Plusieurs mesures fiscales et tarifaires applicables au transport aérien sont entrées en vigueur au Gabon, conformément à la loi de finances rectificative du 17 juillet 2026 et à deux arrêtés datés du 10 juin 2026, une évolution qui fait craindre une hausse mécanique du prix des billets d’avion pour les voyageurs.

Quatre nouvelles taxes sont concernées : l’élargissement de la redevance dite « R4 » à l’ensemble des aéroports du pays, la réinstauration de la taxe sur la valeur ajoutée (TVA) au taux de 18 % sur les vols domestiques, une augmentation des redevances de sûreté aéroportuaire, ainsi que l’application d’une nouvelle redevance baptisée « Sécuriport ». Ces mesures s’ajoutent à la fiscalité déjà en vigueur dans le secteur aérien gabonais, qui comptait jusqu’ici plusieurs autres taxes et redevances aéroportuaires.

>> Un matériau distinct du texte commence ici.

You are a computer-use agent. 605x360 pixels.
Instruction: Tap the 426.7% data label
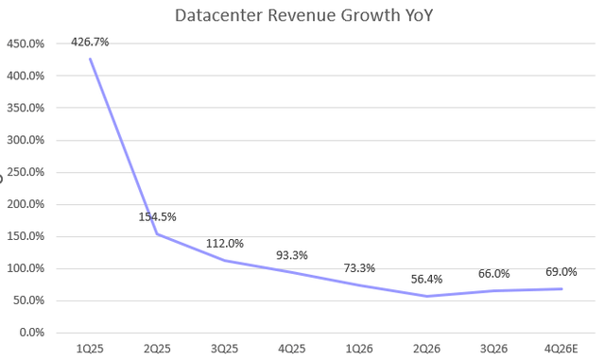pos(90,43)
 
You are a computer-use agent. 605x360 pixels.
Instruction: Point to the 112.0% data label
pos(225,244)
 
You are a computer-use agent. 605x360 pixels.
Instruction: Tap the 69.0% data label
pos(562,271)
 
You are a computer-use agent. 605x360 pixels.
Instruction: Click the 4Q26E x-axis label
pos(562,349)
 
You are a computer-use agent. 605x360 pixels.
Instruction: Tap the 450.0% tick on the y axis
pos(26,43)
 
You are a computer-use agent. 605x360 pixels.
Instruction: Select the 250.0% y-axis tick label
pos(26,172)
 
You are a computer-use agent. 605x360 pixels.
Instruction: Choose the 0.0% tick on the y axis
pos(31,333)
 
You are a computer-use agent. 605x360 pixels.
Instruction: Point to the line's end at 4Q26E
pos(562,288)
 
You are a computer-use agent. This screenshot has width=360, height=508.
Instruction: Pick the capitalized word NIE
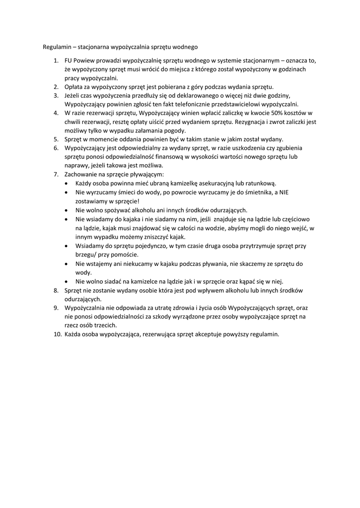284,192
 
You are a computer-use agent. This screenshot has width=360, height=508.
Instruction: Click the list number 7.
56,175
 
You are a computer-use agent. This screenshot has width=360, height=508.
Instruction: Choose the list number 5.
56,139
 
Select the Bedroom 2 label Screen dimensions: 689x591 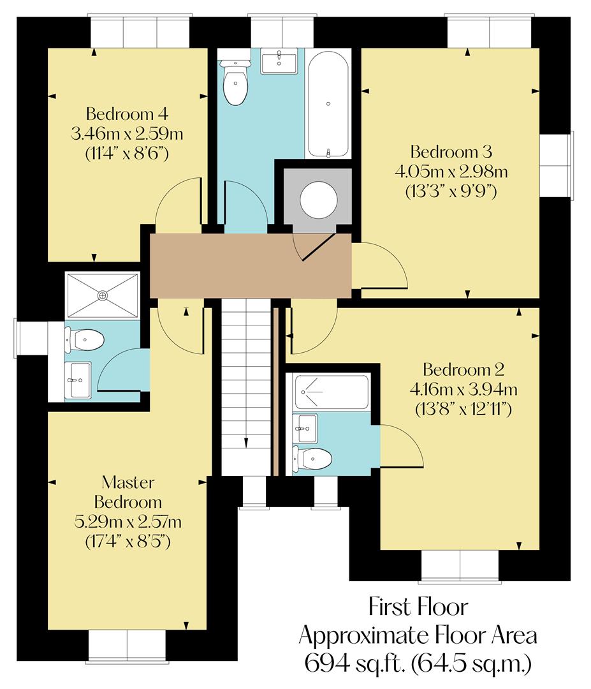(463, 369)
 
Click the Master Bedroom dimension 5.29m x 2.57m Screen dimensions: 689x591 (128, 522)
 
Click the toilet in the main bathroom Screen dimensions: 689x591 (236, 84)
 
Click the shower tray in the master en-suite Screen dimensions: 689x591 (103, 295)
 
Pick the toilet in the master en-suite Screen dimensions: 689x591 (84, 339)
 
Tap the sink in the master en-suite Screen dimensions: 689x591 (78, 380)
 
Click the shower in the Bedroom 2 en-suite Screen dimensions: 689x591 (332, 392)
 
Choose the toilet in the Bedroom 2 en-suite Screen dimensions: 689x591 (312, 458)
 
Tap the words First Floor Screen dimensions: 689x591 (418, 606)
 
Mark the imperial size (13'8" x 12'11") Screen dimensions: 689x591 (463, 409)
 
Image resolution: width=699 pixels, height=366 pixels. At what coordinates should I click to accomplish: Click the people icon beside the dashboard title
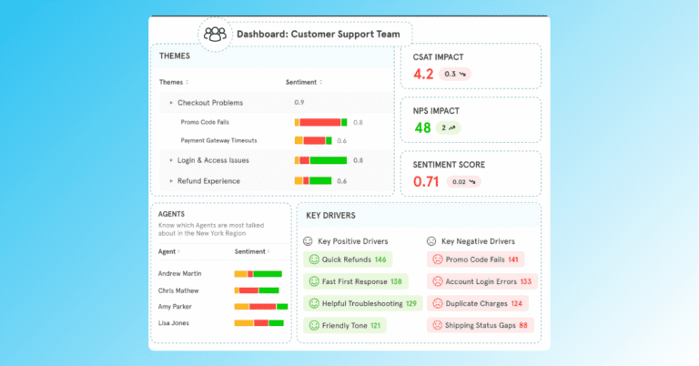coord(215,35)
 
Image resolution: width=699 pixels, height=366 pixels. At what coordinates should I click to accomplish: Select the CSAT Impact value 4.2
coord(423,74)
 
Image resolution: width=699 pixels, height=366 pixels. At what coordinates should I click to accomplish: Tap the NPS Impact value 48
coord(422,127)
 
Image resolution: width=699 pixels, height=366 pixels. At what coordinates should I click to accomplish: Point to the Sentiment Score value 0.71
coord(428,181)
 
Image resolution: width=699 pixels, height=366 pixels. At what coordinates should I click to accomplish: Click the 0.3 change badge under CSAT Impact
coord(455,74)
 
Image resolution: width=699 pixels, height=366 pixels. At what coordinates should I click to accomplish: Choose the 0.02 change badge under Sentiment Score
coord(465,181)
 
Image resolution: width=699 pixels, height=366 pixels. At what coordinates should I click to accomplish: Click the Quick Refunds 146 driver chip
coord(348,259)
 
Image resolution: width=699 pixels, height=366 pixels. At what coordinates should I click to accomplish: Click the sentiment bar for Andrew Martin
coord(258,273)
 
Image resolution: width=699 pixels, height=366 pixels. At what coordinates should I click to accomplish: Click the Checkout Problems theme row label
coord(209,103)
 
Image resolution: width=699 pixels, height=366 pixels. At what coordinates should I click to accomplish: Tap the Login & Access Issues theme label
coord(213,160)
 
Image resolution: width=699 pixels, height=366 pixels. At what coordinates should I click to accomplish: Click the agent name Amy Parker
coord(179,306)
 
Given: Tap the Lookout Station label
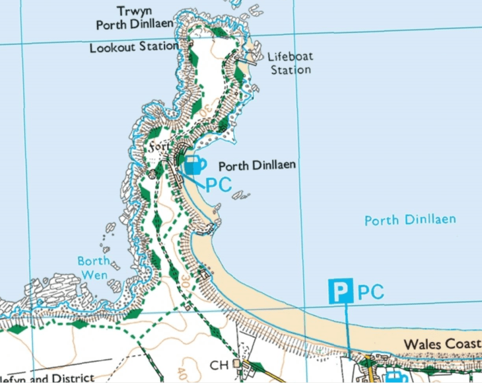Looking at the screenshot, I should pos(134,47).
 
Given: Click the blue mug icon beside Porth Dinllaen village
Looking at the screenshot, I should pos(194,165).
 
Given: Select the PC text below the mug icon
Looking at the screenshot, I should pos(219,185).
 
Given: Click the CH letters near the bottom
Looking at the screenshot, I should pos(219,364).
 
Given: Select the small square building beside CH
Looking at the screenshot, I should pos(235,364).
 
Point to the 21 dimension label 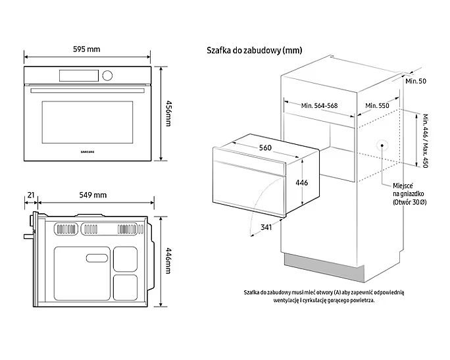[30, 195]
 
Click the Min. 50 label [416, 80]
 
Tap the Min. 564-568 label [320, 105]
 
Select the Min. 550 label [377, 105]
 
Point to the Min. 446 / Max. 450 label [425, 140]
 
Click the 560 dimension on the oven [265, 147]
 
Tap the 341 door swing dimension [266, 228]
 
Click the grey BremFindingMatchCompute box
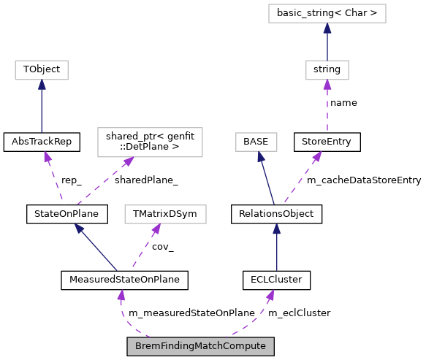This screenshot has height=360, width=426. click(x=200, y=346)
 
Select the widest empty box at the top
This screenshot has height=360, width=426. click(x=327, y=13)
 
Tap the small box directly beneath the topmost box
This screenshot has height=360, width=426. click(x=327, y=70)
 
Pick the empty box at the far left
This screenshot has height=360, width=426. click(x=42, y=70)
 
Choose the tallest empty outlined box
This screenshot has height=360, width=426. click(x=150, y=142)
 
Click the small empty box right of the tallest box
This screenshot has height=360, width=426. click(x=256, y=142)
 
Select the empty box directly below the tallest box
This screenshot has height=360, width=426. click(x=165, y=214)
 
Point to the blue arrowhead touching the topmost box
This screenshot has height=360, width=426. click(x=327, y=28)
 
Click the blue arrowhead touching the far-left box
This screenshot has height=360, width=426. click(x=42, y=85)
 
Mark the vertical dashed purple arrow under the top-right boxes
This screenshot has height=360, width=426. click(x=327, y=110)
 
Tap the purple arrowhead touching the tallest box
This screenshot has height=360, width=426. click(x=129, y=161)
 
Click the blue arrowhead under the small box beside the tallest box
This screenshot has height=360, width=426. click(x=260, y=156)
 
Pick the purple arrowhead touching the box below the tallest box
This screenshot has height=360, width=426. click(x=156, y=229)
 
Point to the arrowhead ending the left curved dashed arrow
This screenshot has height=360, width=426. click(x=121, y=295)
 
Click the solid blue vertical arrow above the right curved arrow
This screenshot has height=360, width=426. click(x=277, y=248)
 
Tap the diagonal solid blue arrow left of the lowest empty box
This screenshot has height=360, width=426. click(x=96, y=248)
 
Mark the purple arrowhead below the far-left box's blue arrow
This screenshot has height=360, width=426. click(x=47, y=156)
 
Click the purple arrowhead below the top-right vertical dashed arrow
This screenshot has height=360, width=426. click(x=317, y=156)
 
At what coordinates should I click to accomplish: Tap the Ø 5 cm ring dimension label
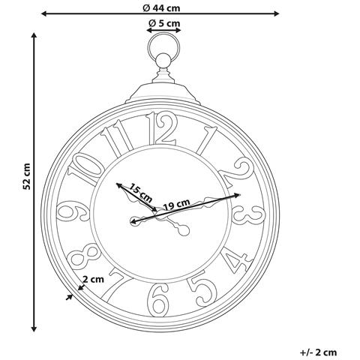coord(164,24)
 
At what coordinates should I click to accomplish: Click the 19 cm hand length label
coord(176,202)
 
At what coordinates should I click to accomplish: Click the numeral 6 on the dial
coord(159,302)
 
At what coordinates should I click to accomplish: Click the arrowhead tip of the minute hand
coord(239,194)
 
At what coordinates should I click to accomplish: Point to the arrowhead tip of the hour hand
coord(118,183)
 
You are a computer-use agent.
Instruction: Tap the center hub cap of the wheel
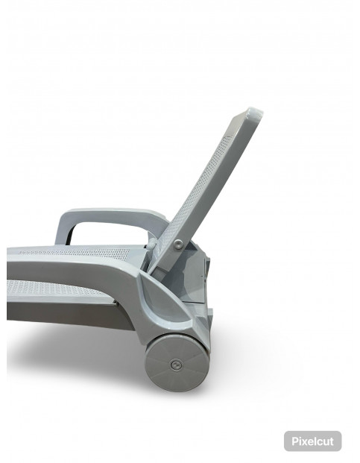click(x=176, y=365)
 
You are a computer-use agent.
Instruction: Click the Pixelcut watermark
click(x=312, y=441)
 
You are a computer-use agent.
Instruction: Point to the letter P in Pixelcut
click(x=295, y=441)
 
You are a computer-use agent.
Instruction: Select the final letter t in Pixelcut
click(x=332, y=441)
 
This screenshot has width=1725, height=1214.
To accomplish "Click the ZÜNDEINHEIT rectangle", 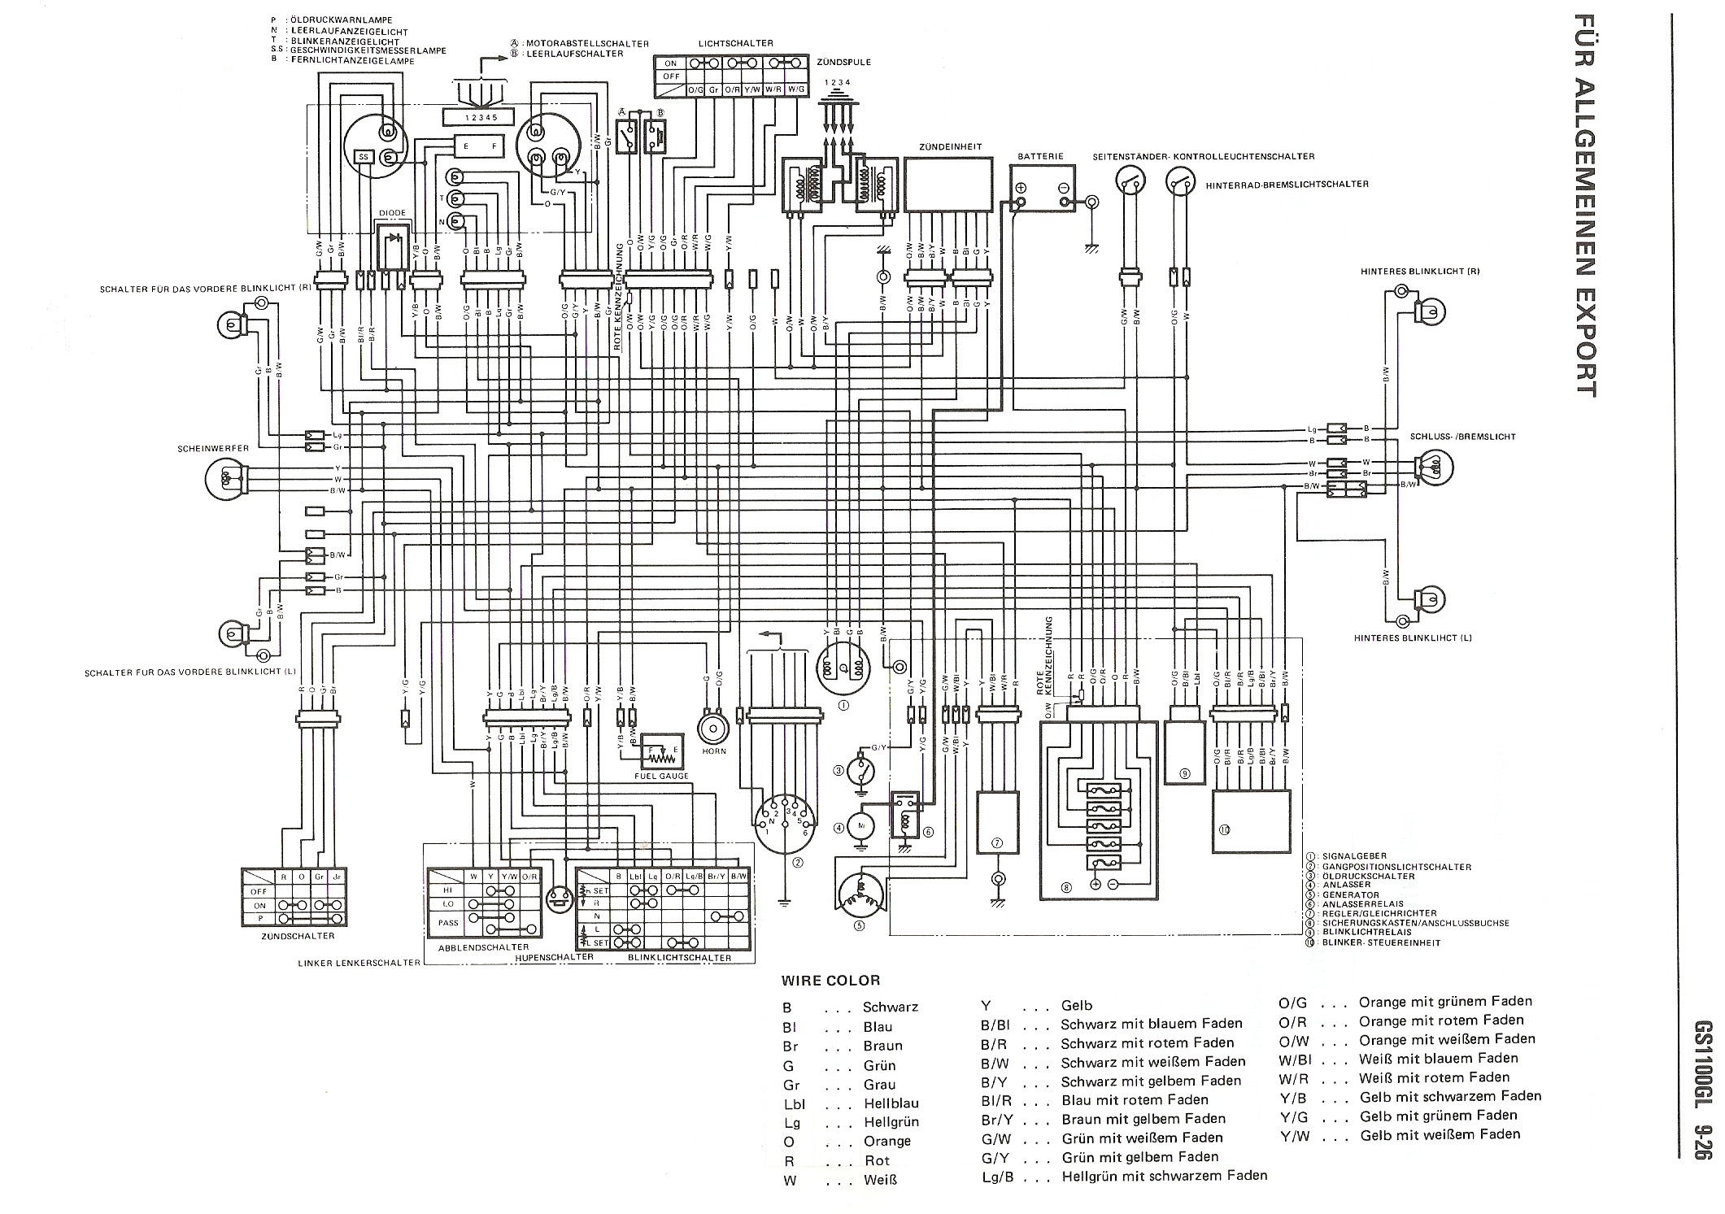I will click(x=948, y=185).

Selon les chiffres avancés, l’ensemble de ce nouveau dispositif doit générer environ 80 milliards de FCFA de recettes annuelles. Une large part de cette manne doit toutefois bénéficier à des entreprises non gabonaises : la société GSEZ percevrait 37,7 milliards de FCFA (47 %) et Securiport 16,4 milliards de FCFA (21 %). Le reste des recettes reviendrait à des acteurs institutionnels gabonais, avec 8 milliards de FCFA (10 %) pour l’Agence nationale de l’aviation civile (ANAC), 9,5 milliards de FCFA (12 %) pour l’ONSFAG et 7,3 milliards de FCFA (9 %) pour Westminster.

De son côté, la compagnie FlyGabon a tenu à préciser que ces prélèvements ne constituent pas des revenus pour elle, tout en reconnaissant que leur mise en œuvre entraîne une hausse automatique du prix total des billets, indépendamment de sa propre grille tarifaire.

La compagnie a par ailleurs annoncé avoir décidé, après évaluation des conséquences économiques, sociales et opérationnelles de la nouvelle disposition relative à la redevance R4, de ne pas la collecter auprès de ses passagers pour l’instant, dans l’attente de précisions sur ses conditions d’application.